(What the task asks): Below are the entries to work from; restate word for word the portion that opens with the line containing "Woolsington (73, 380)" and closes with the line containing "La Liga strikes new Disney+ deal to show all games in…", keeping both.

(Stored items):
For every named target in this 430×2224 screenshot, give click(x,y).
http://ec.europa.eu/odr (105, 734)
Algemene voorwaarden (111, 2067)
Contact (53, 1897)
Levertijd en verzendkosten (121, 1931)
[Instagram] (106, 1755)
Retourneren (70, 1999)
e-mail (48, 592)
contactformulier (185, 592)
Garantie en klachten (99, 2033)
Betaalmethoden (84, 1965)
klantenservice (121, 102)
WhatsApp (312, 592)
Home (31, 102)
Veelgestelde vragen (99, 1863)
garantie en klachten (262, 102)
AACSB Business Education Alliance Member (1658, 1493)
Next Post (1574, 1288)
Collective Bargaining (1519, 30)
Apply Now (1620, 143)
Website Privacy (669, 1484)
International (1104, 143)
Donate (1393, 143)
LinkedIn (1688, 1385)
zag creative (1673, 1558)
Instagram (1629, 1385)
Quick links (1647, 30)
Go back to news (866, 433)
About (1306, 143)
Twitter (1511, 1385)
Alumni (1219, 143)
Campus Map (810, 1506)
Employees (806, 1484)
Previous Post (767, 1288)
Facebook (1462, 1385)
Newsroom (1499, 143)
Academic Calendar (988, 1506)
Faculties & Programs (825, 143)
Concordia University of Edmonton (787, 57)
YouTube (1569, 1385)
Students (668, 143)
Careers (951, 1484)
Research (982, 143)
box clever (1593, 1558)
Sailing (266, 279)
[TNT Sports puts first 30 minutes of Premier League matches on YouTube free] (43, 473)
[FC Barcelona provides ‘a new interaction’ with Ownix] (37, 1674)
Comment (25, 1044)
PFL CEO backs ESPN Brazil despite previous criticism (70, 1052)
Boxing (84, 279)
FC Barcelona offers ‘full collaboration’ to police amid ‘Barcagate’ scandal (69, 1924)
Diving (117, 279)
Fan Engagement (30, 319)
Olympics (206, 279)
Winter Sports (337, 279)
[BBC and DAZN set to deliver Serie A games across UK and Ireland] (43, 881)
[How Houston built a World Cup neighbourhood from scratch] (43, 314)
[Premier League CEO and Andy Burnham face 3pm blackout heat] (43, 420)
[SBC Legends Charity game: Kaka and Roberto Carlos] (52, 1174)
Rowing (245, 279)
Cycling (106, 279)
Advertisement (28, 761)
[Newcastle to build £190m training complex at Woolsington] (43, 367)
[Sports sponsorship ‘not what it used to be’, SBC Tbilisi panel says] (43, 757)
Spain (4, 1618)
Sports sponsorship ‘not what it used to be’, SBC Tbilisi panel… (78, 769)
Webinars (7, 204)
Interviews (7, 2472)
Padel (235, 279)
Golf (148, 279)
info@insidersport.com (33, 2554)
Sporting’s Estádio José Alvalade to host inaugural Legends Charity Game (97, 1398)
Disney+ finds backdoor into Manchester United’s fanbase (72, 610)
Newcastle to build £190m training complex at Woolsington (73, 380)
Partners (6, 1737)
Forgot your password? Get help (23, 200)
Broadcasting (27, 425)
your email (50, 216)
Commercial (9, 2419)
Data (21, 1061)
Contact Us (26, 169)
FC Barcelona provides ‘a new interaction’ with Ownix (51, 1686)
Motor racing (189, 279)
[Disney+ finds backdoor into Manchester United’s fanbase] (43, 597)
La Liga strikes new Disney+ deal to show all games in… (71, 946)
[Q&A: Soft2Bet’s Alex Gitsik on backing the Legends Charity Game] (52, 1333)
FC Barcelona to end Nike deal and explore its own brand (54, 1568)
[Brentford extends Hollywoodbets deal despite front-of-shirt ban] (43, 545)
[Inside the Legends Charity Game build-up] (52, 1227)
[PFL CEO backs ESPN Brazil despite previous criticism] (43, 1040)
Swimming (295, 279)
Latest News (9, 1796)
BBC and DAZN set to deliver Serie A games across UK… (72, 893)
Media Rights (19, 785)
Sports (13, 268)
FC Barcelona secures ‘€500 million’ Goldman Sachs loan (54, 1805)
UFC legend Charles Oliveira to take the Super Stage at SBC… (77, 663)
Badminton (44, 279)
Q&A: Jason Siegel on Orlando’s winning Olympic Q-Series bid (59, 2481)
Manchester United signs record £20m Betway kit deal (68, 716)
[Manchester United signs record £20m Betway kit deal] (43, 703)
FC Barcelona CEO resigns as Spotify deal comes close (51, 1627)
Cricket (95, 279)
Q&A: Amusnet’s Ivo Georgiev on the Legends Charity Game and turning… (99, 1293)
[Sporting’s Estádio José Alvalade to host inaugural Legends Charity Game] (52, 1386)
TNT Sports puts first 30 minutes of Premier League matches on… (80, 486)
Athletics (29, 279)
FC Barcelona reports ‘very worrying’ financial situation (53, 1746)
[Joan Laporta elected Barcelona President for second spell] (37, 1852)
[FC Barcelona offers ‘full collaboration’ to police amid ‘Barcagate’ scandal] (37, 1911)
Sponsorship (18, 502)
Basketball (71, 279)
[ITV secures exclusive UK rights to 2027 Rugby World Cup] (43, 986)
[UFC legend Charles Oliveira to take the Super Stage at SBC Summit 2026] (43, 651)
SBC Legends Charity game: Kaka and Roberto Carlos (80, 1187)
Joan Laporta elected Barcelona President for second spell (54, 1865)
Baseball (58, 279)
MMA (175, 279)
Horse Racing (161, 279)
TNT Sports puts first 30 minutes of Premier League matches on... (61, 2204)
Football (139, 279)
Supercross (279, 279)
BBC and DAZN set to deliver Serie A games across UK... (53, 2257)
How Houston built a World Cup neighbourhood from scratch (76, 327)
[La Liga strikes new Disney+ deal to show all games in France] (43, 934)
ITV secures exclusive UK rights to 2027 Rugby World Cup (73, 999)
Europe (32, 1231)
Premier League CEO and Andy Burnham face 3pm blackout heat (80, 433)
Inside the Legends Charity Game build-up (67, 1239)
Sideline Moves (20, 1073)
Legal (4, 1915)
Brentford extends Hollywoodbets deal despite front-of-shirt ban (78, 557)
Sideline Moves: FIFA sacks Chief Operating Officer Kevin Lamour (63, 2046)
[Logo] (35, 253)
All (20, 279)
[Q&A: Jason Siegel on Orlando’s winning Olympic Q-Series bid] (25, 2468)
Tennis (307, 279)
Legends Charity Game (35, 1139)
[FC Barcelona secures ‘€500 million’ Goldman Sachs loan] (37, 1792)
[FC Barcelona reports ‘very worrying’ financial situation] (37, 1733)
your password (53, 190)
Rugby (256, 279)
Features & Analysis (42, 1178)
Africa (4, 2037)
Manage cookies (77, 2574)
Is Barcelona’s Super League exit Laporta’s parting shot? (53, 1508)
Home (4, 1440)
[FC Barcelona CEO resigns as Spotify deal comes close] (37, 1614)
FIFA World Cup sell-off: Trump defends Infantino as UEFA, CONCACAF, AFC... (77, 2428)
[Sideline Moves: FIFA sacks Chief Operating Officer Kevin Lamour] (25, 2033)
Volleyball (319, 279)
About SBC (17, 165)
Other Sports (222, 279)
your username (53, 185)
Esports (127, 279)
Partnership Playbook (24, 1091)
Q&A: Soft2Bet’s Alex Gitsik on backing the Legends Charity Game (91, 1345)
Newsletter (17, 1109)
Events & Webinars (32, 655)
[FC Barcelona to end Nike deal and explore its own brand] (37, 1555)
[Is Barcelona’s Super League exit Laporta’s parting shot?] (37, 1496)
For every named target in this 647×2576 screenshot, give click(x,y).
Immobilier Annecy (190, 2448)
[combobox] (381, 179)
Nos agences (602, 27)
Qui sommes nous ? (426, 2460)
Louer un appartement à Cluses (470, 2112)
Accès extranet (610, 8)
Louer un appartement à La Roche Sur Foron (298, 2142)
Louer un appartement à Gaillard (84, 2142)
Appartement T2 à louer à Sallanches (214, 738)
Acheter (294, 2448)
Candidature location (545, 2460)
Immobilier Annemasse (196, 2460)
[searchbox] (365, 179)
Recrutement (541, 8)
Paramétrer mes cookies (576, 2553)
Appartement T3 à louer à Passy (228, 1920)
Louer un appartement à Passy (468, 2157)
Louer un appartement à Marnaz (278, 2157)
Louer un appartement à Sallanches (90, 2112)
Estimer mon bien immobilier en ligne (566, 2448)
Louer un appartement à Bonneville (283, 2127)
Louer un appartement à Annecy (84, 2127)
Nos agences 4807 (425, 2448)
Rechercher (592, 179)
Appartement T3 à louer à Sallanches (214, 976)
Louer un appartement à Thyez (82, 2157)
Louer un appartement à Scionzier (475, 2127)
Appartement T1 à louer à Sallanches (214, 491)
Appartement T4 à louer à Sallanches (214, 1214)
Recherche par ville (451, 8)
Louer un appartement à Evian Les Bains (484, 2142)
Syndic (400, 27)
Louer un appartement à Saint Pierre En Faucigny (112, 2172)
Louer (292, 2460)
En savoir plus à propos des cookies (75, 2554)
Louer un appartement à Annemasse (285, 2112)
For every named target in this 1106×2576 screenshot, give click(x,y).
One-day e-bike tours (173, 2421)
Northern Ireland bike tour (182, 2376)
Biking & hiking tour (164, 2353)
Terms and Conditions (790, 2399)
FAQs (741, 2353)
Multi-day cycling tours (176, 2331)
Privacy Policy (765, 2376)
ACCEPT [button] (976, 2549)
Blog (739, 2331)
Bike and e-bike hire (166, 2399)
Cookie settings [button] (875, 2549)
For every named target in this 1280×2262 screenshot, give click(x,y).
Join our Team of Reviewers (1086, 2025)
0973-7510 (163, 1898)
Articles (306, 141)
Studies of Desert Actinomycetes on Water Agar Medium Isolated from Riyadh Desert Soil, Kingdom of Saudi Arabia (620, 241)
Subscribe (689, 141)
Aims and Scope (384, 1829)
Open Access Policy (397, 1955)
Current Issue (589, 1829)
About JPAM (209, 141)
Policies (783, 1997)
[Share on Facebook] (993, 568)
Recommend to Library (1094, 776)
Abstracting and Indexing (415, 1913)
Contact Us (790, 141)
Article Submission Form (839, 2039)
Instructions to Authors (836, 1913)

(Written solution):
Newcastle to build £190m training complex at Woolsington (73, 380)
Partners (6, 1737)
Forgot your password? Get help (23, 200)
Broadcasting (27, 425)
your email (50, 216)
Commercial (9, 2419)
Data (21, 1061)
Contact Us (26, 169)
FC Barcelona provides ‘a new interaction’ with Ownix (51, 1686)
Motor racing (189, 279)
[Disney+ finds backdoor into Manchester United’s fanbase] (43, 597)
La Liga strikes new Disney+ deal to show all games in… (71, 946)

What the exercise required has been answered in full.